This is a pretty off the shelf modernist critique of traditional architecture's resilience as a vehicle for social communication, all be it in its current vulgarized state. Yet this is by design. When you don't allow students to study *and* employ the artistic principles that give traditional architecture it's lasting appeal, why would you expect anything but dross from the illiterate practitioners who are asked to design with-in these idioms? The reason traditional architecture persists in the redidential realm to a much larger degree than the institutional or commercial one is that home buyers, aka, individuals chose it. Even after multiple surveys have shown that traditional styles speak to the larger share of the polulation, irregardless of personal politics, hardcore modernists refuse to acknowledge the empirical evidence. Does he really thing developers wouldn't be cranking out little Bauhaus villages if that's what would sell? Maybe UK developers are a different breed than American ones, but my guess is they mostly worship the same god.

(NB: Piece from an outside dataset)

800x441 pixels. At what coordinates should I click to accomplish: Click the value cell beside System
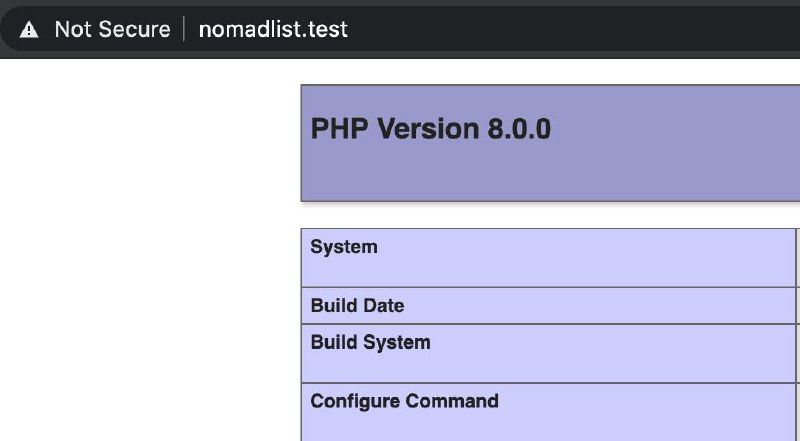(x=798, y=257)
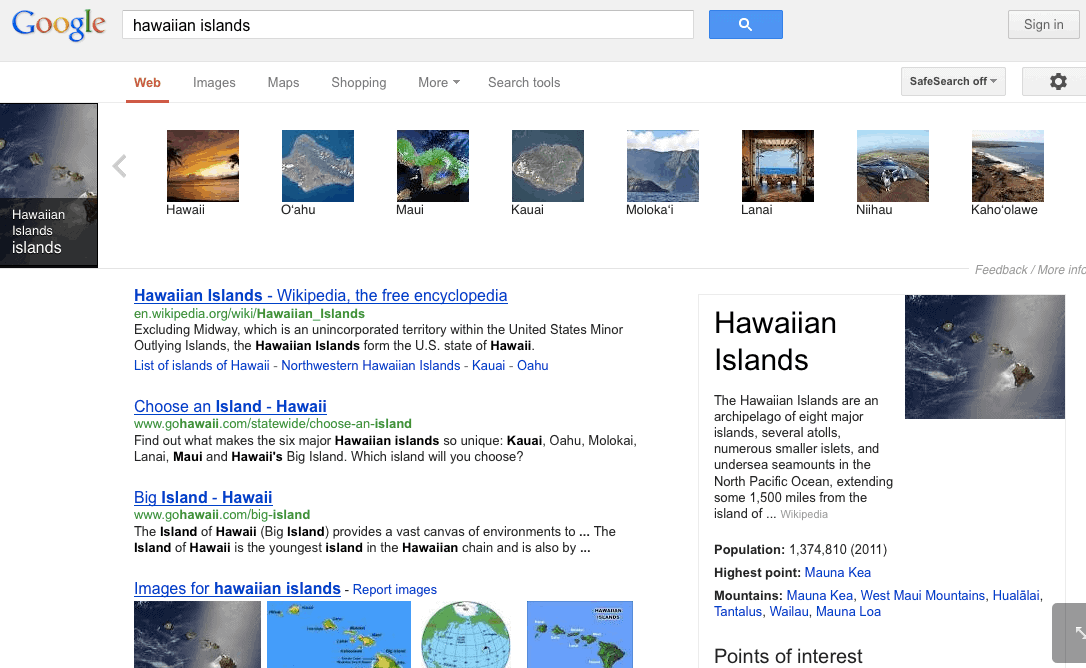Image resolution: width=1086 pixels, height=668 pixels.
Task: Open the Hawaiian Islands Wikipedia result
Action: (x=321, y=296)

"architectural riddles, masquerading as Georgian and Victorian homes"
Except the only people who think this "masquerade" fools anyone is the ideologue. Does anyone think for a second that the teenager scateboarding into his Neo-georgian home with his i-tunes blasting is thinking about King George? Why, he'd have to be as mad as the king himself! One has to buy into a lot of obsolete historicist dogma to think this kind of analysis has any bearing on the real world. How about all those well educated liberal residents of our older cities such as New York, Boston, or San Francisco...do they imagine themselves living in a long forgoten past or are they merely appreciating their highly articlulated and humane environments for the visual and even emotional appeal they hold?

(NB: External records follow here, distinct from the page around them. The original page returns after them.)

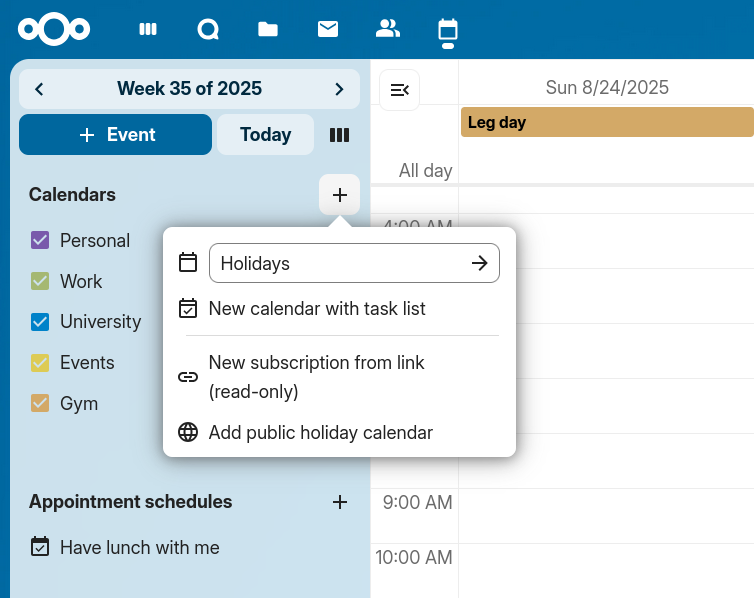Viewport: 754px width, 598px height.
Task: Open the view switcher dropdown
Action: pyautogui.click(x=339, y=135)
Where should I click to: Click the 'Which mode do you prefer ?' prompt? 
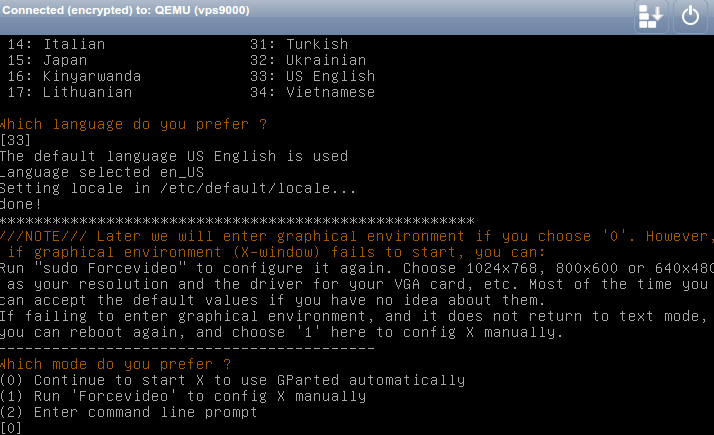116,364
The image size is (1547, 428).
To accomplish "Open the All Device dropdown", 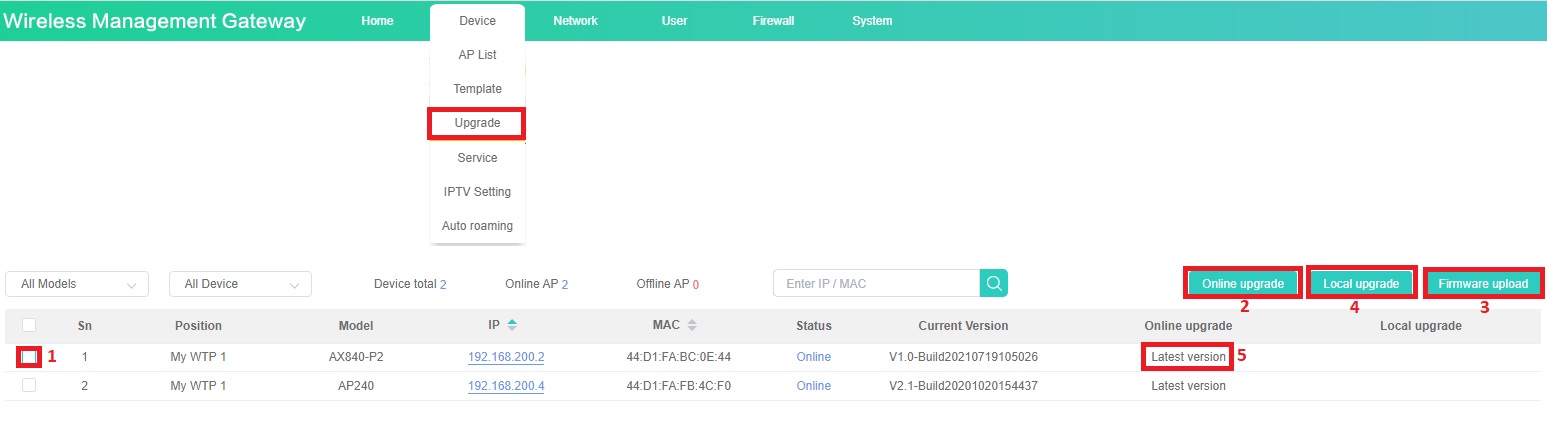I will (x=240, y=284).
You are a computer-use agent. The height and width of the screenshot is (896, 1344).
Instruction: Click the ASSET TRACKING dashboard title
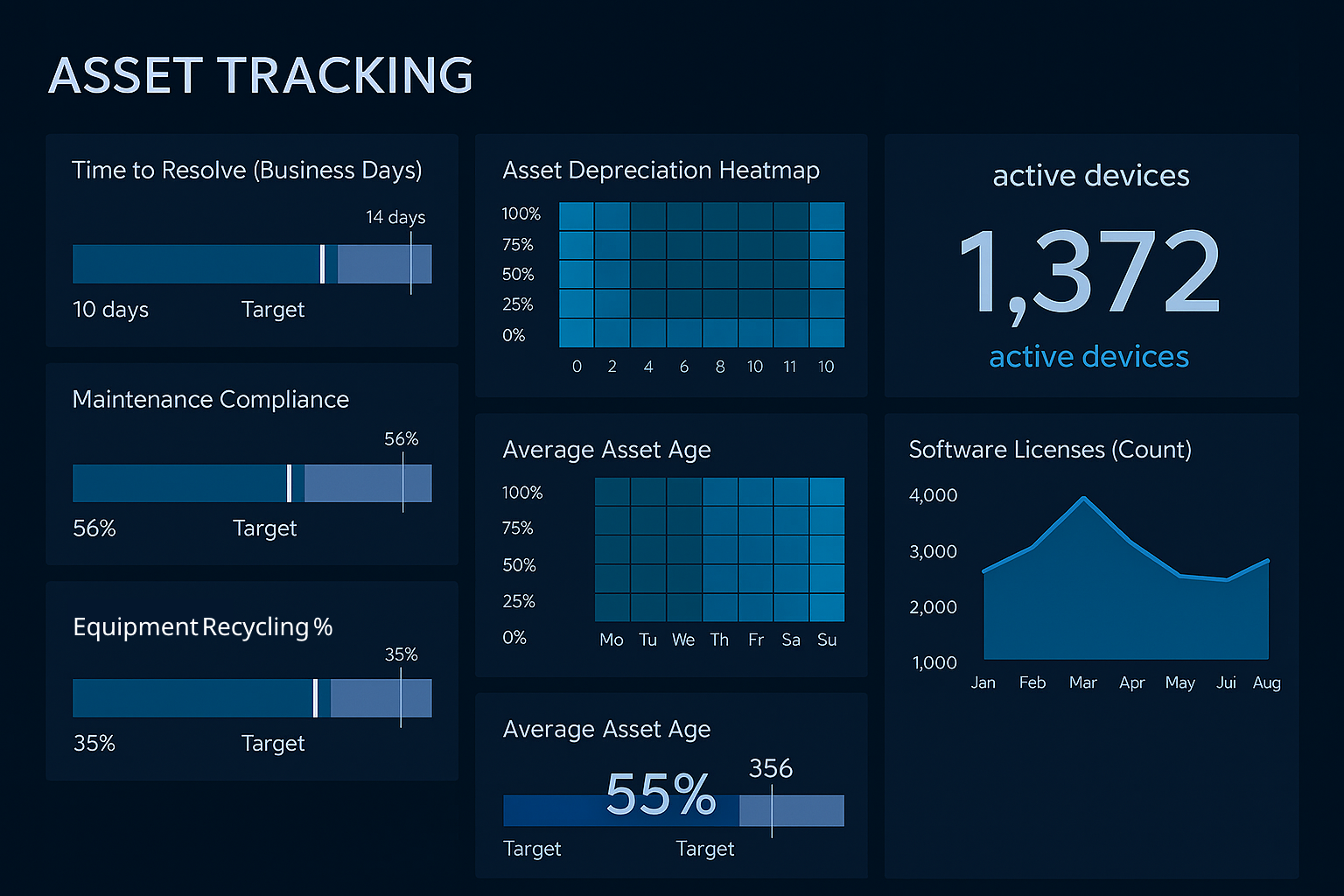tap(261, 76)
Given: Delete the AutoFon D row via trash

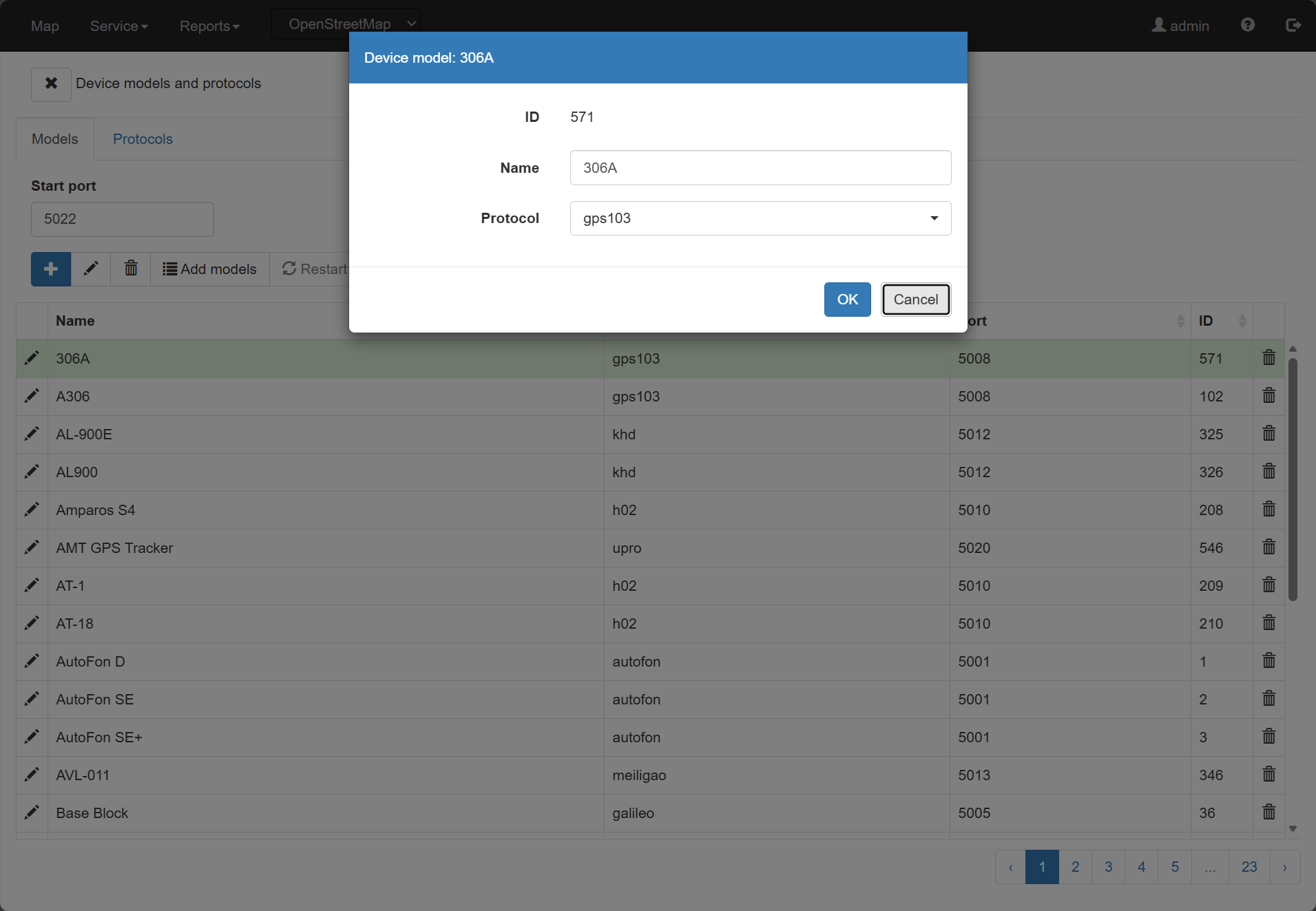Looking at the screenshot, I should [1269, 661].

I can see his contempt for the *lies and deciept* of builder homes if he actually bought into the modernist vision of history as one that can never be revisited but in the most abstract and intellectually tenuous way. But for the rest of us who continue to use all our senses along with our intellect to take in and navigate our modern world, this is not cause for alarm or melodrama, just like hipsters who most likely don't imagine themselves on the Mississippi delta when some crooner starts singing the blues. And how can they percieve what is actually an good or original composition, regardless of style, if they have willfully kept themselves ignorant of the history and compositional techniques that designers of these historical neighborhoods employed?
" I spent my days placing cookie-cutter templates in rows upon industrial gap sites, with just one overriding aim: squeeze as many plots in as possible, no matter what."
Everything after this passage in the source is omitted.